▶ _EXTRACT_
◇ ◇ ◇ ◇ ◇
First off, a cache in computer terms is a quickly-accessible storage place for "currently active" or "frequently active" information so that it can work with this information faster. If the phone book is a data set, a list stuck to the fridge with 911, your favourite delivery places, your boss' work number, and your dozen friends & family members would be a cache. You still have access to all phone numbers, but you can reference the numbers you really think you'll need often a whole lot quicker.
What seems to be a popular option on laptops nowadays is an MSATA Caching Drive, which is usually a small solid-state drive (or SSD) connected via an MSATA connector/interface to cache frequently accessed files to allow these files to be loaded and worked with faster. These files would likely end up being elements of the main operating system, as well as a handful of programs you run most often. The computer is suppose to manage this caching automatically.
The reason this would be significant is that there are 2 primary forms of hard drive for file storage. There is the traditional mechanical hard disk drive (HDD) that can be slow to read files, especially if the files have become fragmented and the drive must seek (shift the read head across the platters, like the laser in a CD player changing tracks) constantly to reassemble them. The benefit to HDDs is that, since they are an old technology, they are much cheaper per gigabyte, more readily available, and more compatible (although this last one is become less important). --- The second type is the aforementioned SSDs, which are a small collection of chips on a motherboard that can store and retrieve data almost instantaneously and without moving parts (all data on these chips are equally easy to reference at any given time and do not depend on the position of a read head). Problem is, it's a new technology, so it's more expensive. Periodic shortages of chips do not help matters.
◇ ◇ ◇ ◇ ◇
▶ _SUPPLIED MATERIAL_

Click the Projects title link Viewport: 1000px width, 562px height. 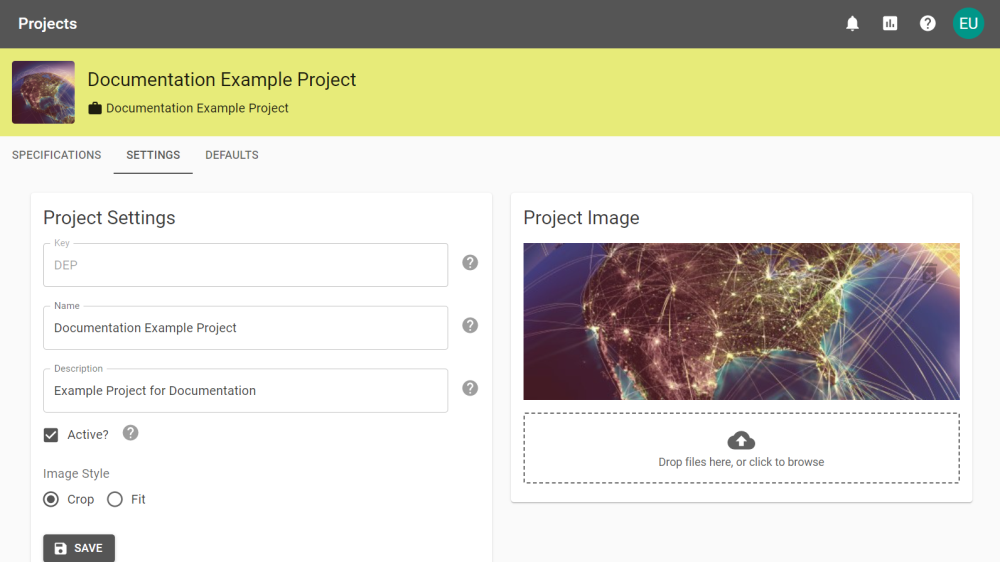pyautogui.click(x=48, y=24)

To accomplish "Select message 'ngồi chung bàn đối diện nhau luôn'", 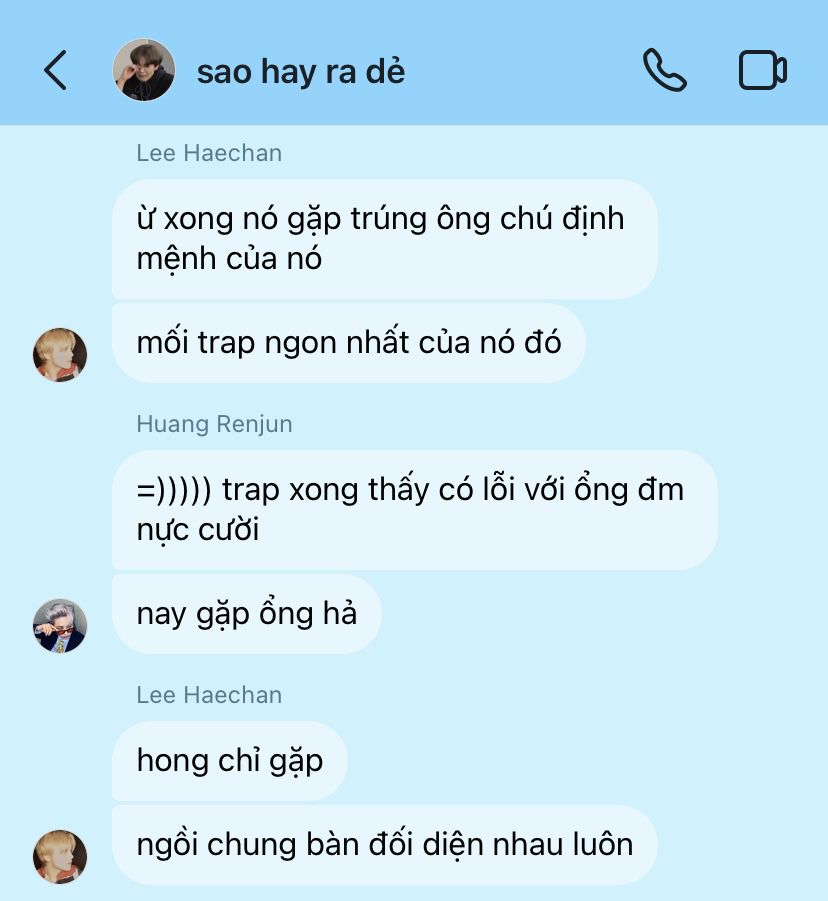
◇ ◇ ◇ ◇ ◇
▶ _WRITTEN TASK_
Please answer these questions about the text on caching:
1. In the phone book comparison, what would serve as the cache?
2. Which files does an MSATA caching drive likely end up caching?
3. Why are traditional hard disk drives much cheaper per gigabyte?

▶ _WRITTEN SOLUTION_
1. A list stuck to the fridge with 911, your favourite delivery places, your boss' work number, and your dozen friends and family members.
2. Elements of the main operating system and a handful of the programs you run most often.
3. Because they are an old technology.